Gravell had found this demon’s lair after only a week. He’d dug the pit, though these days Tash set up and checked the escape mechanism and, in fact, wouldn’t let Gravell near it.
Gravell had taught Tash to be careful, to double-check everything. She went through a test run now, walking back from the pit a hundred paces, then jogging through the trees, picking up speed where there was little snow on the ground, and into the small clearing where the snow was deeper but where she’d trampled it down to compress it so that it had hardened to a crisp, going at full speed now, pumping her legs, leaning forward, her spikes giving her grip but not holding her back, and then she was leaping over the edge of the pit, hitting the icy floor with a crunch, absorbing the drop with her knees but immediately getting up and running to the end and . . . waiting.
Waiting. That was the hardest part.

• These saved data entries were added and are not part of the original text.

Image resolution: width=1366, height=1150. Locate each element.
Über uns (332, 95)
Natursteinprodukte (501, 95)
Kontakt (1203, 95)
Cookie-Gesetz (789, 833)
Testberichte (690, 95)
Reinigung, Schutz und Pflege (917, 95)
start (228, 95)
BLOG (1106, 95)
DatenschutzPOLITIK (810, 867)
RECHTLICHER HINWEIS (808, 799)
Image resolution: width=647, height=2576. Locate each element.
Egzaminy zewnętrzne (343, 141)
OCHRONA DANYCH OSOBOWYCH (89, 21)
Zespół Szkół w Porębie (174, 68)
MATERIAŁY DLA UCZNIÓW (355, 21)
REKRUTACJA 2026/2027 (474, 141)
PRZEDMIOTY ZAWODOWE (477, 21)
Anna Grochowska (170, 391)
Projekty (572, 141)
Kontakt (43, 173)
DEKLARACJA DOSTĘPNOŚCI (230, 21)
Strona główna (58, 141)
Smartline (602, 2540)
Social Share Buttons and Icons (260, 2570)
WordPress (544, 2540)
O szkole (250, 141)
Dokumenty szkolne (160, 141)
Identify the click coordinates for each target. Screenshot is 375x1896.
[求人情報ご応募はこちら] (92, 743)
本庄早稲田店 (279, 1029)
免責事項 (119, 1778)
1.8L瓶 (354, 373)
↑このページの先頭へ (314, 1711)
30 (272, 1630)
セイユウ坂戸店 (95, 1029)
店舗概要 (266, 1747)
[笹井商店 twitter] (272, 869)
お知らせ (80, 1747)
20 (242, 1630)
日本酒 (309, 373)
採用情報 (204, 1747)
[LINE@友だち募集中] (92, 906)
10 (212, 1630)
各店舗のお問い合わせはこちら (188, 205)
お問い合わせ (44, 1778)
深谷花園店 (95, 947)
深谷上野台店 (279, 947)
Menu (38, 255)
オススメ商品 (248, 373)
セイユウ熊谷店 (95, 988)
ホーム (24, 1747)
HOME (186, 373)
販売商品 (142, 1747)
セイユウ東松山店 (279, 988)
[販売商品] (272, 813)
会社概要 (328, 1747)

That was the real shit-in-your-pants time, when your mind was screaming at you to grab the rope but you couldn’t because you had to wait for the demon to come down, and only when he was on the way down, just as he touched the bottom of the pit and screamed and screeched and slid toward you, could you grab the rope and release the pulley mechanism.
Tash pulled on the rope, bearing down on it with all her weight, her right foot resting on the lowest, thickest knot. The wooden release gave and Tash flew upward, as natural and lazy as a yawn, so balanced that her fingers were barely touching the rope, and at the apex of her flight she stopped, hanging in the air, totally free; then she let go of the rope, leaned forward, and reached for the fir tree, arms out to hug the branches. She held herself there before casually sliding down. A pinecone scratched her face, and she landed almost knee-deep in the pile of snow she’d banked there.
Tash walked back to reset the trap. Soil and footprints surrounded the pit; she’d have to clean the base of her boots to make sure they didn’t get clogged with dirt.
“You’re bleeding.”
Tash felt her cheek and looked at the blood on her fingertips. Demons got more excited when they smelled blood. She licked her fingers and said, “Let’s get on with it.”